** Dataset content follows **

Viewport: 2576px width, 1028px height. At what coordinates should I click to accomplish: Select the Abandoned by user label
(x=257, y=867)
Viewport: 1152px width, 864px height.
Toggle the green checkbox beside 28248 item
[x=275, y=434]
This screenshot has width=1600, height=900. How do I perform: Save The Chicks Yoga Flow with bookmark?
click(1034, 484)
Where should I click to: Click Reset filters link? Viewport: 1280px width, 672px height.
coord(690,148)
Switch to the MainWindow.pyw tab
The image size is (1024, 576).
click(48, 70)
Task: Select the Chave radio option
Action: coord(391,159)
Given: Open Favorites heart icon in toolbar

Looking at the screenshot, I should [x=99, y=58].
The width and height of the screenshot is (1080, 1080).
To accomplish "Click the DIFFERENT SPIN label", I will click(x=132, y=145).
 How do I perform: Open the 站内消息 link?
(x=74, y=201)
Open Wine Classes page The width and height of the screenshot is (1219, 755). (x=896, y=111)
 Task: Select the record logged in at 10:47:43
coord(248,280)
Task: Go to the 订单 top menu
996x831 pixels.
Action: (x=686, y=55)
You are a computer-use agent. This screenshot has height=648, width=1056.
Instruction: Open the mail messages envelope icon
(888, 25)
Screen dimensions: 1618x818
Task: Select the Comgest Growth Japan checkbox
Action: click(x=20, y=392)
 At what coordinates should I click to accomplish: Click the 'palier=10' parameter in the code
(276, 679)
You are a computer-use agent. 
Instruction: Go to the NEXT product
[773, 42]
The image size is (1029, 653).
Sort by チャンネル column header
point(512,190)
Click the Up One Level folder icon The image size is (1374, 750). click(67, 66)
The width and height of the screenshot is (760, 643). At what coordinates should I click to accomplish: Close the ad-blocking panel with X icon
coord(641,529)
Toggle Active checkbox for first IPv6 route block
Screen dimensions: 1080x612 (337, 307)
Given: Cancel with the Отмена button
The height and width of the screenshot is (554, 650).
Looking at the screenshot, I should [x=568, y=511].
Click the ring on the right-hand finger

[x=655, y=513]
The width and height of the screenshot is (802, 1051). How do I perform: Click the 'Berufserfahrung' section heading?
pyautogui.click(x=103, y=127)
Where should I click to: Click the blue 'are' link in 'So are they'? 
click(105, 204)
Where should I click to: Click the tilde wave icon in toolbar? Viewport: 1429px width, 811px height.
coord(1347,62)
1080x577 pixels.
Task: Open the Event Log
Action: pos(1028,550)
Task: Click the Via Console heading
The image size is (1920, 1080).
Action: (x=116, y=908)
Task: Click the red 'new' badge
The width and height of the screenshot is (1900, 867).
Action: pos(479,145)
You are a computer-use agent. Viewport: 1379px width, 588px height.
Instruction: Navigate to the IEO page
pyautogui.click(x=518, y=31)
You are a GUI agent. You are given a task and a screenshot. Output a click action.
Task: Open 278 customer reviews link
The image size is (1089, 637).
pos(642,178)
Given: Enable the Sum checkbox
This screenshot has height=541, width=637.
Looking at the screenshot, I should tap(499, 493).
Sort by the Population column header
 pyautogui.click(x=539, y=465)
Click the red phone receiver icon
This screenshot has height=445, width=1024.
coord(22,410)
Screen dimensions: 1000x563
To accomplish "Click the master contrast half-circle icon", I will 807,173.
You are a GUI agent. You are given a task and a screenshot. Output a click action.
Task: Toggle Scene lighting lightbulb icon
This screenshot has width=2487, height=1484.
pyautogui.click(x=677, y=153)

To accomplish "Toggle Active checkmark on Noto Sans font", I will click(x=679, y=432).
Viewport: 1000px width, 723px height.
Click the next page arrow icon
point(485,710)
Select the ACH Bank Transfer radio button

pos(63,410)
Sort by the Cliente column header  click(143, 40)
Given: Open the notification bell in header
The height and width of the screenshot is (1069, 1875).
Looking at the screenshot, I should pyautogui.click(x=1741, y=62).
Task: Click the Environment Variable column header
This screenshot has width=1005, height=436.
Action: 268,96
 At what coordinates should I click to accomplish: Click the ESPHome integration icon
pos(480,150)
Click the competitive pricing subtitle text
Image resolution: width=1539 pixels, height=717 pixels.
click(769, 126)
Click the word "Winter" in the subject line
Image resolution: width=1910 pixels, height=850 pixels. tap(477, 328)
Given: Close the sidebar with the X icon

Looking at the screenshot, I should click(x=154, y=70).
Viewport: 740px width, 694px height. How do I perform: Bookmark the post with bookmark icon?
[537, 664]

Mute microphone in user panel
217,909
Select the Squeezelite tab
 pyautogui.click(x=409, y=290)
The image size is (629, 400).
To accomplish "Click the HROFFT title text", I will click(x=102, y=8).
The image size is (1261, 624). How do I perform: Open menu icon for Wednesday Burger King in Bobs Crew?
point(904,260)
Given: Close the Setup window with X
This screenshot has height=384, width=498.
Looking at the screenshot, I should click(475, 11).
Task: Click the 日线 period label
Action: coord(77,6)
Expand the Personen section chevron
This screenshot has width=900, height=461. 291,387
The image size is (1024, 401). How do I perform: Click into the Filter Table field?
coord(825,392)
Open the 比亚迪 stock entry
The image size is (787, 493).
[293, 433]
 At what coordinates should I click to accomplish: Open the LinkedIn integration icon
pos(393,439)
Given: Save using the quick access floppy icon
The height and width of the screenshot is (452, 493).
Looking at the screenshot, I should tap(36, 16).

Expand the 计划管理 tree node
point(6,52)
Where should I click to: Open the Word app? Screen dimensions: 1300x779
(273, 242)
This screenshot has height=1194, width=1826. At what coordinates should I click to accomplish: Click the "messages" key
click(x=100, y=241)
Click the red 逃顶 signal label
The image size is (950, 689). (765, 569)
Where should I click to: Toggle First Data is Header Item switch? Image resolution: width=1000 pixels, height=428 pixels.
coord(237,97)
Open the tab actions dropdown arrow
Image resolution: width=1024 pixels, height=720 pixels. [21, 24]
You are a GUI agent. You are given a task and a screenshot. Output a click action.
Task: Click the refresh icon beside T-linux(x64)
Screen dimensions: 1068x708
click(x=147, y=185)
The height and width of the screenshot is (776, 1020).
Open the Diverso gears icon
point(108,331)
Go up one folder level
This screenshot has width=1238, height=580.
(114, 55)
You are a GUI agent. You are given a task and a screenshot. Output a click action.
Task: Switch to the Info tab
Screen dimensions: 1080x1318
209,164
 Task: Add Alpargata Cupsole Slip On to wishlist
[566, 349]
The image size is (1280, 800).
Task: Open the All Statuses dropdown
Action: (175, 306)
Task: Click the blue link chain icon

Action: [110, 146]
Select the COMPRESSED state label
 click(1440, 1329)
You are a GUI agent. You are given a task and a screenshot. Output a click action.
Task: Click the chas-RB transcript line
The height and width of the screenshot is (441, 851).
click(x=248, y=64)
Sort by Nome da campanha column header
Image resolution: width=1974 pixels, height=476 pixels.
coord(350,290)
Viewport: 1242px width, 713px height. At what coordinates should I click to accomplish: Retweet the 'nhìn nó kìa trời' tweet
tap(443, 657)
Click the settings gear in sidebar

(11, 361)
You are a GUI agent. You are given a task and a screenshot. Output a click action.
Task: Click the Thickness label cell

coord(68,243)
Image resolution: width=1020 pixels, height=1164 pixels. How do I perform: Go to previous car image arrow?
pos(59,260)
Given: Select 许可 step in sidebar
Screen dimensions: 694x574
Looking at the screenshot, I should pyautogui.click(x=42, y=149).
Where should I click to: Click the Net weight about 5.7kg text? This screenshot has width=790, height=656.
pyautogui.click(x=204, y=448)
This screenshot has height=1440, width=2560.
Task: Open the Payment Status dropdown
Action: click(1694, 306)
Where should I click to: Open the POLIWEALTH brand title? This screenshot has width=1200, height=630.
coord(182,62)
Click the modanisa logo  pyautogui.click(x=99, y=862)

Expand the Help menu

** End of Dataset content **

▶ _Exercise goal_:
Wherever a line holds the word "computer", copy that line out of the entries above.

▶ _Task result_:
You are a computer-use agent. This screenshot has height=648, width=1056.
You are a computer-use agent. 
You are a computer-use agent. Viewport: 1379px width, 588px height.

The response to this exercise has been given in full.